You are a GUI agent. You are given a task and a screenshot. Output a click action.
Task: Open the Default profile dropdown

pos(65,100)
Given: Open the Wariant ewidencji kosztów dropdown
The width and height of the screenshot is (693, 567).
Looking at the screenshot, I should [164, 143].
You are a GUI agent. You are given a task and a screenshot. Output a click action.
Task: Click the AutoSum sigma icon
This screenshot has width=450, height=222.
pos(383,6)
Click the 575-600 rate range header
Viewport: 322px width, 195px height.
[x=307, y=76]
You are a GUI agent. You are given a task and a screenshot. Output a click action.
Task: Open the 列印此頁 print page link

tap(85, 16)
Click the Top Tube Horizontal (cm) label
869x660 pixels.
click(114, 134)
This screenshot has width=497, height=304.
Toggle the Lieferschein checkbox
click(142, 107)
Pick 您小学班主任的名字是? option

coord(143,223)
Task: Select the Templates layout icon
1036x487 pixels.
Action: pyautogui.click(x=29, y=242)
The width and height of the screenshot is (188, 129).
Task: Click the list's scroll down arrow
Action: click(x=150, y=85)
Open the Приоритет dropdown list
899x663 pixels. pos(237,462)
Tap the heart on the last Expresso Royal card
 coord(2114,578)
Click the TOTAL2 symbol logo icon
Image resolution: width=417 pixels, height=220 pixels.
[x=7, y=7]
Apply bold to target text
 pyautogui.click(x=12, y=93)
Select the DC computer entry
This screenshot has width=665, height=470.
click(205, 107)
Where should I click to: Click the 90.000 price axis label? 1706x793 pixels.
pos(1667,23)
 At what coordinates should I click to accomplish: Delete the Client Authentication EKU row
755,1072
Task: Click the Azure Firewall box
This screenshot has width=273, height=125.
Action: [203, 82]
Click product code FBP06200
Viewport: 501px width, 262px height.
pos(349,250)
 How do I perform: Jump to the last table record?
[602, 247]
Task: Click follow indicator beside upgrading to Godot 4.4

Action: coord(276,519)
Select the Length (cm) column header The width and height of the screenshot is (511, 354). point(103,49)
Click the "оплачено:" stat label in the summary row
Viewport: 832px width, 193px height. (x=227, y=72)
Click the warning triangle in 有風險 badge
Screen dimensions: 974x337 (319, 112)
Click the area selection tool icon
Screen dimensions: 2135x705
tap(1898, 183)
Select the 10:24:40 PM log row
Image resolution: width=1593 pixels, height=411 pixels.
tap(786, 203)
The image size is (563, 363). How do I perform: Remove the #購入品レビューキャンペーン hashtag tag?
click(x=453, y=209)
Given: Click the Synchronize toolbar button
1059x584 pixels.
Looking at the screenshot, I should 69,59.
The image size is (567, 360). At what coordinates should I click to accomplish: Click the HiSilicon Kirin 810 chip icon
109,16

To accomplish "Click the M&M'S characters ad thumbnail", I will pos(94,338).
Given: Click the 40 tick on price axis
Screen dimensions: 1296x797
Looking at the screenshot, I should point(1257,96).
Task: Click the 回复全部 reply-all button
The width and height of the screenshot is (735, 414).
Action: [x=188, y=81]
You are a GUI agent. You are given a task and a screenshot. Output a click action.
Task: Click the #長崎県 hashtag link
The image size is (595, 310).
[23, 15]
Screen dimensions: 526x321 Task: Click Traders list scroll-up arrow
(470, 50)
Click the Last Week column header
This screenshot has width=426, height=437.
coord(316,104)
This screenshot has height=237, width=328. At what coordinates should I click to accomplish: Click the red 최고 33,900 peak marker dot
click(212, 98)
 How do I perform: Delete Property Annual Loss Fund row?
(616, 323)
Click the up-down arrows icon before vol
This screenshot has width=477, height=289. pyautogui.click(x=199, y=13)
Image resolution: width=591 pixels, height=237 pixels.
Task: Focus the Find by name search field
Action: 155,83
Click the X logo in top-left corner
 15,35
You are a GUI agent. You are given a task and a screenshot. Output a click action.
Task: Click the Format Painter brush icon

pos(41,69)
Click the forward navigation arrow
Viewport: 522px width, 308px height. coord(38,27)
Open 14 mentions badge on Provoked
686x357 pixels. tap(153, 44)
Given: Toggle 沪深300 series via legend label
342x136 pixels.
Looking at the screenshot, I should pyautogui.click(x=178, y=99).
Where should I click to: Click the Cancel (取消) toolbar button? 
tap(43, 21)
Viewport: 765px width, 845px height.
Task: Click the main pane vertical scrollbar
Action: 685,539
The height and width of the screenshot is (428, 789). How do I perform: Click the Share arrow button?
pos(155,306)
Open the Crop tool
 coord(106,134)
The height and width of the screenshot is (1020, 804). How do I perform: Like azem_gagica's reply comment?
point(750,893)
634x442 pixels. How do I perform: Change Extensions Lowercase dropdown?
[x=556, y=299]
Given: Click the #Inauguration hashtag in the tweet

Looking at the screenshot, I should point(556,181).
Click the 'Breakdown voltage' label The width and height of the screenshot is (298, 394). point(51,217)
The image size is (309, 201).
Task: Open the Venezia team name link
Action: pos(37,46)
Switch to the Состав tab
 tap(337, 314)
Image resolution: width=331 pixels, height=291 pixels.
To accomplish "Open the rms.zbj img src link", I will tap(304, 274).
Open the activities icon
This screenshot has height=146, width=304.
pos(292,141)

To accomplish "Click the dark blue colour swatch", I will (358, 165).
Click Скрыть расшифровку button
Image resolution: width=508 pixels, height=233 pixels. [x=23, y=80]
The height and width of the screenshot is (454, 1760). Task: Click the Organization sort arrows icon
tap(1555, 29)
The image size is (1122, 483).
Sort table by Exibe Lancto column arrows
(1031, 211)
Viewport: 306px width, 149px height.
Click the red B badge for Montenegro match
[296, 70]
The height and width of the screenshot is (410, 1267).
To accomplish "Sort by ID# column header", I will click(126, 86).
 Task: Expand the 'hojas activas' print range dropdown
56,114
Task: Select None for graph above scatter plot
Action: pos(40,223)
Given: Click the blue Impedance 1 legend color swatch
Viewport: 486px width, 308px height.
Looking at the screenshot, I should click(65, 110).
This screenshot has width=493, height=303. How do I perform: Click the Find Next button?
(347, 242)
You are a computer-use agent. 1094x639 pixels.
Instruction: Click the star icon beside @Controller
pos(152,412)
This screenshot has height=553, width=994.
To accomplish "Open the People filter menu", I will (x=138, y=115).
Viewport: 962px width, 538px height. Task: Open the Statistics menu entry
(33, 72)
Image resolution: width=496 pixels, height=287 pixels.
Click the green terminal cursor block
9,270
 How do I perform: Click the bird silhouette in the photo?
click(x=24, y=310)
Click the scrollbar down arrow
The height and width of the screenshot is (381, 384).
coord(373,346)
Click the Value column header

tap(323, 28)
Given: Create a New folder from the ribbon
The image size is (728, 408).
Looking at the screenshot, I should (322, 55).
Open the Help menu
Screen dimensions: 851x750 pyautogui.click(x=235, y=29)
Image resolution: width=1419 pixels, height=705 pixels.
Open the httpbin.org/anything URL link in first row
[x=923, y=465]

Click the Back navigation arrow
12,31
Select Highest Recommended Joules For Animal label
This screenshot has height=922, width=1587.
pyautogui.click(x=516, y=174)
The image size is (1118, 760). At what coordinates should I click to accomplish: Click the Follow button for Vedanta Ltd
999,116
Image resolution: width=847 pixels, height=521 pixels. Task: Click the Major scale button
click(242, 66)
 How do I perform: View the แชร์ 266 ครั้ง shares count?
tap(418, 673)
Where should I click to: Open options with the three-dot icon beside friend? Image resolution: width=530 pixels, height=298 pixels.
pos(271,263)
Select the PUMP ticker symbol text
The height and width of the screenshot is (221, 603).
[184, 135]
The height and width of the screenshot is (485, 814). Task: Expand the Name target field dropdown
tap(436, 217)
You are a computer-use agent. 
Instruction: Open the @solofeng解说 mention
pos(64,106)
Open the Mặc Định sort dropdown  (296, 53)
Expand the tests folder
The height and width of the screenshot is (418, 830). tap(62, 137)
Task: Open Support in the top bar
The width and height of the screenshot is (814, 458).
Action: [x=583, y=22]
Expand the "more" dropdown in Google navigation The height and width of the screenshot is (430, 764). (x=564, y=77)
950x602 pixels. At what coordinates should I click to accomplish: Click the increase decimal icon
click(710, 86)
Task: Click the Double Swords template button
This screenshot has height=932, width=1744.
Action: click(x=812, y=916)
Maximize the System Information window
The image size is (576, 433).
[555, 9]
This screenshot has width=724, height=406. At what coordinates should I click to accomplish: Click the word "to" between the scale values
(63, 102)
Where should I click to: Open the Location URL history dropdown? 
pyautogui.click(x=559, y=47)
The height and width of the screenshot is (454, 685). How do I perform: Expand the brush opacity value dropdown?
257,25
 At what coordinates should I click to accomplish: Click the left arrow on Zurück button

What you have to do: Wherever the string "legend" appears in the entries above, return the line it appears on.

Solution to this problem:
Given: Toggle 沪深300 series via legend label
Given: Click the blue Impedance 1 legend color swatch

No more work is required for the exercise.